WORK TASK:
Among the records below, find the line that has "Given: Click on"; from there, give the lines again exactly, and stop after the line that has "Click the Burgers".

DATA:
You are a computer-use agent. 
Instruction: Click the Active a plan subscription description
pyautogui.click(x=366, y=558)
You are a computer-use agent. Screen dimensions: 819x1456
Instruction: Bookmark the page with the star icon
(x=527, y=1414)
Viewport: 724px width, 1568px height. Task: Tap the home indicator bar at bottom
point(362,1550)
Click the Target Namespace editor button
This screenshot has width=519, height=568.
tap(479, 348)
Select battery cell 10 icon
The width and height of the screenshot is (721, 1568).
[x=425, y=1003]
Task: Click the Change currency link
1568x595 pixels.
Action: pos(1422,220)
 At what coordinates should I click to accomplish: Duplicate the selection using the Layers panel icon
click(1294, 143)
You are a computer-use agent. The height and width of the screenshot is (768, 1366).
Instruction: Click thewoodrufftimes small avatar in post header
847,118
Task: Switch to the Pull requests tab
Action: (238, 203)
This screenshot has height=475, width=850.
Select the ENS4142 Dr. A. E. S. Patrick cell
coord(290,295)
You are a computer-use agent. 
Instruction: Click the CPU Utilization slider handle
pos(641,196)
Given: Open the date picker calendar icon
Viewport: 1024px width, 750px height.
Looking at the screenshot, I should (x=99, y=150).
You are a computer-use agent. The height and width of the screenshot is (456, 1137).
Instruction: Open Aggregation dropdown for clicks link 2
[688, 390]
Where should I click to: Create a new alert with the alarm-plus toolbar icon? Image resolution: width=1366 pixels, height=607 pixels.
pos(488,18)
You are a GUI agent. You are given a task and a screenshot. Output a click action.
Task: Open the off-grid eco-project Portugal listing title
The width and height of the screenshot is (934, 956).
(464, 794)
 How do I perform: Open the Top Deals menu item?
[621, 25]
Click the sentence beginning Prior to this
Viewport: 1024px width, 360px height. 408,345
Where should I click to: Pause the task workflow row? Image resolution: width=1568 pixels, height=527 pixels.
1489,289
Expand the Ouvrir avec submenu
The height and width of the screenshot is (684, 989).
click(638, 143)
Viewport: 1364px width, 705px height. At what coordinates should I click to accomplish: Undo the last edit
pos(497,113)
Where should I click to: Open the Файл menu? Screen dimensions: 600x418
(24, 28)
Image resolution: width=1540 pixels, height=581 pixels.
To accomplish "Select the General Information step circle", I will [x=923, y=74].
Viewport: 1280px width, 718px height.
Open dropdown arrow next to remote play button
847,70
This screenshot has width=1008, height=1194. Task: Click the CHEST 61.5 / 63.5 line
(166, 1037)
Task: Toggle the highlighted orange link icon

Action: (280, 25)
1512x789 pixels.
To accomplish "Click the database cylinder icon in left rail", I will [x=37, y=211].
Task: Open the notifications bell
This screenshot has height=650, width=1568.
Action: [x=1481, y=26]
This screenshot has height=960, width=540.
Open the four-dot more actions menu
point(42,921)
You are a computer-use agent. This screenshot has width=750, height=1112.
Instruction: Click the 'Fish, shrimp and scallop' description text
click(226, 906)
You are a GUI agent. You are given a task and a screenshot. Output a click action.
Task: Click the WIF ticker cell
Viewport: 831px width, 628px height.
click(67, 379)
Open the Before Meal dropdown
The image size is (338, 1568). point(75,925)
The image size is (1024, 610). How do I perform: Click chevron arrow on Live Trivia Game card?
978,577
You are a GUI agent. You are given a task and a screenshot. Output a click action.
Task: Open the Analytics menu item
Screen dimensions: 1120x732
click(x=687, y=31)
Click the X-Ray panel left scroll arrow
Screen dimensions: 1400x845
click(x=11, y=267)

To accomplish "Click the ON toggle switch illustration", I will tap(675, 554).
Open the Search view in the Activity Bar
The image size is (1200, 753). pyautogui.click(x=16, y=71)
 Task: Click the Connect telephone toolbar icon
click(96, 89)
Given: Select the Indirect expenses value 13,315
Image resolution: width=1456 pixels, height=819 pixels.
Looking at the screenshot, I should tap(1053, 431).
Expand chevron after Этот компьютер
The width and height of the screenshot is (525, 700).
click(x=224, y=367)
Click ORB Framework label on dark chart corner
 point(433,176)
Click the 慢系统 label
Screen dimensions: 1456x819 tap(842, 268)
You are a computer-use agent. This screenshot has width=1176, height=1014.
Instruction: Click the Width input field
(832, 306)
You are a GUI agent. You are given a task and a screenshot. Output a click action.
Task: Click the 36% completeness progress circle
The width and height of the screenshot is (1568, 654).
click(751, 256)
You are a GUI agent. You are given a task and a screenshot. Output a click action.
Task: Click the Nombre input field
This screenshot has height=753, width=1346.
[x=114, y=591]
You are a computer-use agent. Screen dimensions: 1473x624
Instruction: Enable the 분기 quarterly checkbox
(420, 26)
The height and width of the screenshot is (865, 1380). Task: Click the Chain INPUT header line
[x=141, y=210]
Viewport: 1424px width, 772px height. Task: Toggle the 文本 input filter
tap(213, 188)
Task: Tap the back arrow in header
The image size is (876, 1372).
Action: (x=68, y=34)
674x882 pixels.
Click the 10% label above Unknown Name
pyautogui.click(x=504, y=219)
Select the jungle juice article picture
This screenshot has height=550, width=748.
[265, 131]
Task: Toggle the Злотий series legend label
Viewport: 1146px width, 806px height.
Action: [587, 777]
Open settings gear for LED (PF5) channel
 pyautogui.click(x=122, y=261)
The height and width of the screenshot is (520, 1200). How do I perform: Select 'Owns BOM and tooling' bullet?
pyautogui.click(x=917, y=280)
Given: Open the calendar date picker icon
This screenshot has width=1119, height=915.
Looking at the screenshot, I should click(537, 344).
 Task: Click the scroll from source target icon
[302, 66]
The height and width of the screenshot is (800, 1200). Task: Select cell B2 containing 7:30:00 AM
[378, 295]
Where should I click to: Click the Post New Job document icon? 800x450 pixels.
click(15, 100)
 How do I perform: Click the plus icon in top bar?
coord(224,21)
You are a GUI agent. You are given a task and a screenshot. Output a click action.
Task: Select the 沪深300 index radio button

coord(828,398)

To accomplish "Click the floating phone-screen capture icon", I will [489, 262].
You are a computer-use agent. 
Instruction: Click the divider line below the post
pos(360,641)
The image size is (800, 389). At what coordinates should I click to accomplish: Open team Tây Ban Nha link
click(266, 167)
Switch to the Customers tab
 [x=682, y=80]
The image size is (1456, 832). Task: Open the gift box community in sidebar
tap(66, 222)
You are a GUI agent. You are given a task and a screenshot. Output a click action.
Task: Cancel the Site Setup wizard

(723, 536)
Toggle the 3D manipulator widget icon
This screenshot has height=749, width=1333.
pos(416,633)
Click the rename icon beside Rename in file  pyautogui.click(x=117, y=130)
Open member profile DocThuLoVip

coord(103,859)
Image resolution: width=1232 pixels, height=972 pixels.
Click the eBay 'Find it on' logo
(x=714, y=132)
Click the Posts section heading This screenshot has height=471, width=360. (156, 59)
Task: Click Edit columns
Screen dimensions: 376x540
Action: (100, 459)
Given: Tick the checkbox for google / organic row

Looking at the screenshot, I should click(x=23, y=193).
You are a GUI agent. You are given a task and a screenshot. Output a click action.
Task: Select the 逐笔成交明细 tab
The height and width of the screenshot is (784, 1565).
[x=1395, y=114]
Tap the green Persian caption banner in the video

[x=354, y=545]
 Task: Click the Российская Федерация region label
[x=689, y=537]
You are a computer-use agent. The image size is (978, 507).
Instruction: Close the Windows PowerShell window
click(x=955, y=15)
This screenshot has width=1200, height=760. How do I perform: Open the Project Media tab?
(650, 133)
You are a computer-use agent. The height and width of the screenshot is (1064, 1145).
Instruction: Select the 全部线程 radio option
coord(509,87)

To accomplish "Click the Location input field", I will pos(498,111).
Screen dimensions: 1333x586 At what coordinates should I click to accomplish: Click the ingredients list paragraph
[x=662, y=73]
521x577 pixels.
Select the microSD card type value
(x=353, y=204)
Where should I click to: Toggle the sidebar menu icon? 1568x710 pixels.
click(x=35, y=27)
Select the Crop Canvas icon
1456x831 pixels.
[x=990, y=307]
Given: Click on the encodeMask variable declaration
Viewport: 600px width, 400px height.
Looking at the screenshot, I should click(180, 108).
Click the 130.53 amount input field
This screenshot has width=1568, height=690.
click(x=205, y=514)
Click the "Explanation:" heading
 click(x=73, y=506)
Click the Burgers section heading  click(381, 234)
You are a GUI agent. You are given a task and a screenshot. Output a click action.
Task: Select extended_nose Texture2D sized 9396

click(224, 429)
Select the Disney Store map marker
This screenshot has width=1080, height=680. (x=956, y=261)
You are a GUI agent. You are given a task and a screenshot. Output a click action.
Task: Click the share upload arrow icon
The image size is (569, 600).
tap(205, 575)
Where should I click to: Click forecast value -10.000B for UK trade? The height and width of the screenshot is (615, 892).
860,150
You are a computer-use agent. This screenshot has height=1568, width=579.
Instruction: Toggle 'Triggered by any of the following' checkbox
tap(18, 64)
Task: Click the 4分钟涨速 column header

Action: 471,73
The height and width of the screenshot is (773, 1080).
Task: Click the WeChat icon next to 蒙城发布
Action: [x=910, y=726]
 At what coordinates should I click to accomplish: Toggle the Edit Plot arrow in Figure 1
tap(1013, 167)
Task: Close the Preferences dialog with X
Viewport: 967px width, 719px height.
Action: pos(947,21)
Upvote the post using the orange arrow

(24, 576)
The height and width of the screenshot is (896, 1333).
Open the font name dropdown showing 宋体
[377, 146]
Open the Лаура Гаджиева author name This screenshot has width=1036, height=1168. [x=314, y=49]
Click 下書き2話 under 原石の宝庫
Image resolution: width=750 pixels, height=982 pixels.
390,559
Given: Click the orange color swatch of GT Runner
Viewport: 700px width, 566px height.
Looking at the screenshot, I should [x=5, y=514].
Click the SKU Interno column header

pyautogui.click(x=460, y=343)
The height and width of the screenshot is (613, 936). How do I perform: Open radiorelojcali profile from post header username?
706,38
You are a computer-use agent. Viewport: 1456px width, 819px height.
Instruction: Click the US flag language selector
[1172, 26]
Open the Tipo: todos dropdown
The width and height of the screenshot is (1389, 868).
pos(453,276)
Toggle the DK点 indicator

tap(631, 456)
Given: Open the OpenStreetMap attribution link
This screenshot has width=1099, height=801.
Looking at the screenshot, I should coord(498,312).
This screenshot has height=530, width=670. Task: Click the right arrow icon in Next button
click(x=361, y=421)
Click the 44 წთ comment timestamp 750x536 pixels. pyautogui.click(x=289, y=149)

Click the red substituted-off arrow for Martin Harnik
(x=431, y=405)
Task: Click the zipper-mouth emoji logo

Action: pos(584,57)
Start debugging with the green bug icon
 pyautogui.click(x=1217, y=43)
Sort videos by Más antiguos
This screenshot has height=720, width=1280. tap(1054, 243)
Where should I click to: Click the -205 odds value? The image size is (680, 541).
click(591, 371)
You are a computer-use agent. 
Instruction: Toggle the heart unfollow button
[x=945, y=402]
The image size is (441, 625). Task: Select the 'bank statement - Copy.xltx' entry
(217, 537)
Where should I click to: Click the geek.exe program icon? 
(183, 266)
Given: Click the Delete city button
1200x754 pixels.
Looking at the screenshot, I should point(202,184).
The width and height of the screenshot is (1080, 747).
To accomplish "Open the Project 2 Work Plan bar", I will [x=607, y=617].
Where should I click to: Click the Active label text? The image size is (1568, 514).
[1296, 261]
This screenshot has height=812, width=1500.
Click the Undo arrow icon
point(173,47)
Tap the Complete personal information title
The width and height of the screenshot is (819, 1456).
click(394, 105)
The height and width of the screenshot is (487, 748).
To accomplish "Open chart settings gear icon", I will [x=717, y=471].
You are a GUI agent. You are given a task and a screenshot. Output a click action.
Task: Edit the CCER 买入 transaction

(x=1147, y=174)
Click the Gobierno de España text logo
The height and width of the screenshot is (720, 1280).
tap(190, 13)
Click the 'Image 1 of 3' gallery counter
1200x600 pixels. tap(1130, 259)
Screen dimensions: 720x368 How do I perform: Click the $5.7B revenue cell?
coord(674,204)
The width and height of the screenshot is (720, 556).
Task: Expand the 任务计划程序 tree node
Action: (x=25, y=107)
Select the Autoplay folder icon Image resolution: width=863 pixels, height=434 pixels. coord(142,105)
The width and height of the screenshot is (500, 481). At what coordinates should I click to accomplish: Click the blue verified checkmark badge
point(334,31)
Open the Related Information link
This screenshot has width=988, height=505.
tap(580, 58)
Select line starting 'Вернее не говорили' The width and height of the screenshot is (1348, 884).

SOLUTION:
Given: Click on the encodeMask variable declaration
Viewport: 600px width, 400px height.
Looking at the screenshot, I should click(180, 108).
Click the 130.53 amount input field
This screenshot has width=1568, height=690.
click(x=205, y=514)
Click the "Explanation:" heading
 click(x=73, y=506)
Click the Burgers section heading  click(381, 234)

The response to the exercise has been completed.